*** Opening of MATERIAL SHOWN ***

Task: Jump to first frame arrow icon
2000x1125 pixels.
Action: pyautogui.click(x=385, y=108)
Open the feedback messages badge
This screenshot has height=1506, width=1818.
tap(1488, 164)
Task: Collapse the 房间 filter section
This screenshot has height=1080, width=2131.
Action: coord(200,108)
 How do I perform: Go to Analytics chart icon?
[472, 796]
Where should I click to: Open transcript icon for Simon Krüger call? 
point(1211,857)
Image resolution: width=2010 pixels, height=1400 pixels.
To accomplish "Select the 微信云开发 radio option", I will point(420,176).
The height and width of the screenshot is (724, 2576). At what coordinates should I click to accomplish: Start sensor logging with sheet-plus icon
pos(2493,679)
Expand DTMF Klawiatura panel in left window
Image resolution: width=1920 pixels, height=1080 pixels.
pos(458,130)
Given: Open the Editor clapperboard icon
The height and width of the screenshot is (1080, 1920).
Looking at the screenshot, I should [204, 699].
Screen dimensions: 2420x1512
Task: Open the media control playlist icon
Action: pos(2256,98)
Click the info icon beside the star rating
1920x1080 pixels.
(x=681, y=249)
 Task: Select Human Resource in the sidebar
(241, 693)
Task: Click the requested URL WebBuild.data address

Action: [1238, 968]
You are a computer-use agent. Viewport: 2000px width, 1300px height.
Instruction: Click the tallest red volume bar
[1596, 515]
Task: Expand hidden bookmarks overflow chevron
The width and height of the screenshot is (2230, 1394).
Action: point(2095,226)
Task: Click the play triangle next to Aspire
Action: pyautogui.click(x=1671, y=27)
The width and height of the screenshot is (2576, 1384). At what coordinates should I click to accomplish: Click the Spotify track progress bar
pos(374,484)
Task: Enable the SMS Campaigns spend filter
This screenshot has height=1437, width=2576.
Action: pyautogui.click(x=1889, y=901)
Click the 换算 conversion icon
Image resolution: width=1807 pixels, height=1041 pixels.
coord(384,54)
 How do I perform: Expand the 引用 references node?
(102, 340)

*** Close of MATERIAL SHOWN ***

→ **ASSIGNMENT**
Each of the records is to be written out again without alteration.

→ **REPLY TO THE EXERCISE**
Task: Jump to first frame arrow icon
2000x1125 pixels.
Action: pyautogui.click(x=385, y=108)
Open the feedback messages badge
This screenshot has height=1506, width=1818.
tap(1488, 164)
Task: Collapse the 房间 filter section
This screenshot has height=1080, width=2131.
Action: coord(200,108)
 How do I perform: Go to Analytics chart icon?
[472, 796]
Where should I click to: Open transcript icon for Simon Krüger call? 
point(1211,857)
Image resolution: width=2010 pixels, height=1400 pixels.
To accomplish "Select the 微信云开发 radio option", I will point(420,176).
The height and width of the screenshot is (724, 2576). At what coordinates should I click to accomplish: Start sensor logging with sheet-plus icon
pos(2493,679)
Expand DTMF Klawiatura panel in left window
Image resolution: width=1920 pixels, height=1080 pixels.
pos(458,130)
Given: Open the Editor clapperboard icon
The height and width of the screenshot is (1080, 1920).
Looking at the screenshot, I should [204, 699].
Screen dimensions: 2420x1512
Task: Open the media control playlist icon
Action: pos(2256,98)
Click the info icon beside the star rating
1920x1080 pixels.
(x=681, y=249)
 Task: Select Human Resource in the sidebar
(241, 693)
Task: Click the requested URL WebBuild.data address

Action: [1238, 968]
You are a computer-use agent. Viewport: 2000px width, 1300px height.
Instruction: Click the tallest red volume bar
[1596, 515]
Task: Expand hidden bookmarks overflow chevron
The width and height of the screenshot is (2230, 1394).
Action: point(2095,226)
Task: Click the play triangle next to Aspire
Action: pyautogui.click(x=1671, y=27)
The width and height of the screenshot is (2576, 1384). At what coordinates should I click to accomplish: Click the Spotify track progress bar
pos(374,484)
Task: Enable the SMS Campaigns spend filter
This screenshot has height=1437, width=2576.
Action: pyautogui.click(x=1889, y=901)
Click the 换算 conversion icon
Image resolution: width=1807 pixels, height=1041 pixels.
coord(384,54)
 How do I perform: Expand the 引用 references node?
(102, 340)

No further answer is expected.